*** Opening Records to process ***

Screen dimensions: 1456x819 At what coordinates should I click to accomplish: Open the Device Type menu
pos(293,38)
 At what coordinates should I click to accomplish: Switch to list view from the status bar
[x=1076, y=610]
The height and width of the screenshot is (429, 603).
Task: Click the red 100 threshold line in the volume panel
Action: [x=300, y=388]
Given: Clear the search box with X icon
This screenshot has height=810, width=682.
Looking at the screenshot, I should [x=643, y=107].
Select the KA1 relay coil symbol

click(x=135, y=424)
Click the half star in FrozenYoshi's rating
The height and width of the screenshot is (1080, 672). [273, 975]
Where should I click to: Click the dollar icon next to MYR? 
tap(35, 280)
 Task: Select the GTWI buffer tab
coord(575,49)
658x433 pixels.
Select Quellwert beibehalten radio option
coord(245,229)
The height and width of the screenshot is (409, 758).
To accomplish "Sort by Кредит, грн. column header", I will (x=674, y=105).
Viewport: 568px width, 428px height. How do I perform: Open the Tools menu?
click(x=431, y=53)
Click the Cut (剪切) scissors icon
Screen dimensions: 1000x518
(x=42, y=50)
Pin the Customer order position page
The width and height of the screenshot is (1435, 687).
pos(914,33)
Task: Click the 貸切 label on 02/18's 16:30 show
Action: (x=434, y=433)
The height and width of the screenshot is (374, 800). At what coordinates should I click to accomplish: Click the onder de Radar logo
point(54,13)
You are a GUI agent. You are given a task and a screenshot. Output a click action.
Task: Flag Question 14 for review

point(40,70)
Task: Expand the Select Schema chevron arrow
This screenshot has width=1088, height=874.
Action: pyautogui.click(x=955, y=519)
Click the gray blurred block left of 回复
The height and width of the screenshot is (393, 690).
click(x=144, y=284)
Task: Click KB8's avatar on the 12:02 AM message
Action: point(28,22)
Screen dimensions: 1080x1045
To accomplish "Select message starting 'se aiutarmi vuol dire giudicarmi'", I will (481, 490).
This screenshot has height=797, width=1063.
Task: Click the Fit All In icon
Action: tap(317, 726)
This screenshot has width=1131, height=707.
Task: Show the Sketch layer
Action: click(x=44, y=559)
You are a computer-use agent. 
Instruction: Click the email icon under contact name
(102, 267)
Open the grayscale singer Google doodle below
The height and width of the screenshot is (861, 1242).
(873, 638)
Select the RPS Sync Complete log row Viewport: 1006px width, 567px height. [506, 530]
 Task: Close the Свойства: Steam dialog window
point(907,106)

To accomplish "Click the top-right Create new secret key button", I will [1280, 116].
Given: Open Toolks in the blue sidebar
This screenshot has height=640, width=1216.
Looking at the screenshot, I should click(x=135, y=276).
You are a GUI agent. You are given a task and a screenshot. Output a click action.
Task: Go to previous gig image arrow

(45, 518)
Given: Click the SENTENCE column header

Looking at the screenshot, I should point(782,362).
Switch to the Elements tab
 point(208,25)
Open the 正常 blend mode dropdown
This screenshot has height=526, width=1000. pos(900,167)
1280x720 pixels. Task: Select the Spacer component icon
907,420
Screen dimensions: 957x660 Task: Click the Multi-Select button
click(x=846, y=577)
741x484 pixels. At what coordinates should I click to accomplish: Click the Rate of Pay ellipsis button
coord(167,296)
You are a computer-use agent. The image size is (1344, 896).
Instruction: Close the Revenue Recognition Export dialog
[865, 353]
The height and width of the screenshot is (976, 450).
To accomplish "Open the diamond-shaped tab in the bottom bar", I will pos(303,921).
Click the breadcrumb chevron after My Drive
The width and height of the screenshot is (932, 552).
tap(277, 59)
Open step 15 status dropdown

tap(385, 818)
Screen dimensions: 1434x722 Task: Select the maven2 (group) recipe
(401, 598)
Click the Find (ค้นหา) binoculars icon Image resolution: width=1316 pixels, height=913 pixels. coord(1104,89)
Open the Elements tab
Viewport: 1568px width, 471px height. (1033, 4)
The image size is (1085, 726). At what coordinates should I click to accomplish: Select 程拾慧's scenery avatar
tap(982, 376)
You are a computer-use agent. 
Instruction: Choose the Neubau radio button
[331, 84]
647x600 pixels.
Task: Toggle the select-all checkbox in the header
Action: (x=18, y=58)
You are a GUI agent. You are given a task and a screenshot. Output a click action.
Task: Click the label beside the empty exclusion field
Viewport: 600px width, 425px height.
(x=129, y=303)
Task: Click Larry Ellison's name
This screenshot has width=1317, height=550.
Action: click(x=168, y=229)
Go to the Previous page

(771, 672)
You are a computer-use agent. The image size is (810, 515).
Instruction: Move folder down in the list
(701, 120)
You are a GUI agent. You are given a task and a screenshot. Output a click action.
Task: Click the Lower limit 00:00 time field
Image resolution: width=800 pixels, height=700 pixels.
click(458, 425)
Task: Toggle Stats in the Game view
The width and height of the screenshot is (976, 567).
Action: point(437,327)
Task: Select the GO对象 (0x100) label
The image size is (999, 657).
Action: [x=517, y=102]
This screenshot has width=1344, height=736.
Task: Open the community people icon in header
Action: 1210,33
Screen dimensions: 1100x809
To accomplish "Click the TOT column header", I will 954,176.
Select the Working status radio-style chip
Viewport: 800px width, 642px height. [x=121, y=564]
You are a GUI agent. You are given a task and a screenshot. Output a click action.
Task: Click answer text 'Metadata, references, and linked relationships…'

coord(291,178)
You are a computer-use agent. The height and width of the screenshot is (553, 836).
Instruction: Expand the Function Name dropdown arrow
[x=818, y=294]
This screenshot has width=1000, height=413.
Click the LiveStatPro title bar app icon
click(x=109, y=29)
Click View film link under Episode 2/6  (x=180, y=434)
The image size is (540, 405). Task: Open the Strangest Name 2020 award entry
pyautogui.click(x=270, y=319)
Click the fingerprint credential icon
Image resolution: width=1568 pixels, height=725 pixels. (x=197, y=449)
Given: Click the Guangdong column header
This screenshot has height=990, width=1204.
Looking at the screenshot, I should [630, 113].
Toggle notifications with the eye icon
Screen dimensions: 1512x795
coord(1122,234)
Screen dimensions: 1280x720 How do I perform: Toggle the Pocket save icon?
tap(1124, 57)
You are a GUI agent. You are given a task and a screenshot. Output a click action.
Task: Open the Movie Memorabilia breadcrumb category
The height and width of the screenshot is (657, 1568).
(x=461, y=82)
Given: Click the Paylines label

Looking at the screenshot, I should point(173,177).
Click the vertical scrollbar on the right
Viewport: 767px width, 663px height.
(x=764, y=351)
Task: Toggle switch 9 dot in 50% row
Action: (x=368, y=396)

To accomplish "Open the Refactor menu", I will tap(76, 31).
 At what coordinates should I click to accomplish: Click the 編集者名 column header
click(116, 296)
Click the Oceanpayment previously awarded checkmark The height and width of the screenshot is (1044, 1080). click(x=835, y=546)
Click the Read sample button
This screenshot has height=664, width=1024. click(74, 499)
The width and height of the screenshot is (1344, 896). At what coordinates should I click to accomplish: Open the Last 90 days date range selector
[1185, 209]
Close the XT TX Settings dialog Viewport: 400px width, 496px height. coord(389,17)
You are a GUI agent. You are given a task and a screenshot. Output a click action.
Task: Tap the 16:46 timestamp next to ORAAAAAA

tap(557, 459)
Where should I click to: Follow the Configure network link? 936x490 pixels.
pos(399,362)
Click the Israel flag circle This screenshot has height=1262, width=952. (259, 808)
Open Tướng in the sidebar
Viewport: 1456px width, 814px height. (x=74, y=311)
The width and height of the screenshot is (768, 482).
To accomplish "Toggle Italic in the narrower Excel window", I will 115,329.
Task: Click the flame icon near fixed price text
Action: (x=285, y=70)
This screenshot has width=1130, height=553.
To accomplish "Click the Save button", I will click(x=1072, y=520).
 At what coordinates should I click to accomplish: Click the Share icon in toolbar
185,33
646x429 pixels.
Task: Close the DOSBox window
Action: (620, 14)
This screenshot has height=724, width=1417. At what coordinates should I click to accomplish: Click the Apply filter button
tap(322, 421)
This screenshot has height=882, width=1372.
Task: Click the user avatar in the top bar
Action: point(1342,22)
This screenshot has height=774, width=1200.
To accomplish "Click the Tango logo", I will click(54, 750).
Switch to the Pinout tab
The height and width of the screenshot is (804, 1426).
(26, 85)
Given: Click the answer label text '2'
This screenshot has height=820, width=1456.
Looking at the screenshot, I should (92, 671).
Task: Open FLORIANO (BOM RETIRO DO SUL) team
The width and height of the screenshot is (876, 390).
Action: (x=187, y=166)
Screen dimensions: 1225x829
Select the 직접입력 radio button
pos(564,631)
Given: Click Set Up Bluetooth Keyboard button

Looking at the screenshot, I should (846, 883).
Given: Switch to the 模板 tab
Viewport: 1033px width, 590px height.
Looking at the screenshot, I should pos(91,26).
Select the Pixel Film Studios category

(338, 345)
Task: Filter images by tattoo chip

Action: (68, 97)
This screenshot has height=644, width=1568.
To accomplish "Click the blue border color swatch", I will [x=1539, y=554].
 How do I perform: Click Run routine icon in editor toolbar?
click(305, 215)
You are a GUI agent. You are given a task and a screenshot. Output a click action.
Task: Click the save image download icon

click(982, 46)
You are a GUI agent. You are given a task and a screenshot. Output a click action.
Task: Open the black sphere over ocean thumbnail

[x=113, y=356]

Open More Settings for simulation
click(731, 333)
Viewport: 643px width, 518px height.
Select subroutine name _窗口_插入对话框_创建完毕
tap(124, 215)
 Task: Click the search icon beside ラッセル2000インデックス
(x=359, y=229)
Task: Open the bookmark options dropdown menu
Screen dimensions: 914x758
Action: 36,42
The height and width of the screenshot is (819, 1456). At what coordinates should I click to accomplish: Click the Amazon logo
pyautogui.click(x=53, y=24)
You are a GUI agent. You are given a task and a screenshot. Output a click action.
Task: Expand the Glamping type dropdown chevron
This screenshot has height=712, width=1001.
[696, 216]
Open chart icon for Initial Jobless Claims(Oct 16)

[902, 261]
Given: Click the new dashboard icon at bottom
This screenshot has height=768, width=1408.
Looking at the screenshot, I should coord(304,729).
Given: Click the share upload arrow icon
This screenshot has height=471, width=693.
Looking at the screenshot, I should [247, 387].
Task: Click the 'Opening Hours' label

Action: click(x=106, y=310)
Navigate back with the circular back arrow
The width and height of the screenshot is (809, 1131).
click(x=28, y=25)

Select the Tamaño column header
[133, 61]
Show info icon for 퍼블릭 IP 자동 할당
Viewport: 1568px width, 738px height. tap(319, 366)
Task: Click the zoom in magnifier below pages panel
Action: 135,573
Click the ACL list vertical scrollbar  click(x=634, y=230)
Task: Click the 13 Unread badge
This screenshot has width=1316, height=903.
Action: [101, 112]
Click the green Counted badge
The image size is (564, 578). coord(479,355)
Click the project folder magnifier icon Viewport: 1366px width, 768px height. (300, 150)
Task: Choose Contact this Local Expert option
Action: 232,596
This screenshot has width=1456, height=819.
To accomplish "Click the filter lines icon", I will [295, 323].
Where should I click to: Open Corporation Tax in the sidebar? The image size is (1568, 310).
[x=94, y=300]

*** Closing Records to process ***

_About this task_: Each line from the first line of the entries up to and including the line containing "Given: Clear the search box with X icon" should be transcribed exactly, with all other lines left out.

_Task result_:
Screen dimensions: 1456x819 At what coordinates should I click to accomplish: Open the Device Type menu
pos(293,38)
 At what coordinates should I click to accomplish: Switch to list view from the status bar
[x=1076, y=610]
The height and width of the screenshot is (429, 603).
Task: Click the red 100 threshold line in the volume panel
Action: [x=300, y=388]
Given: Clear the search box with X icon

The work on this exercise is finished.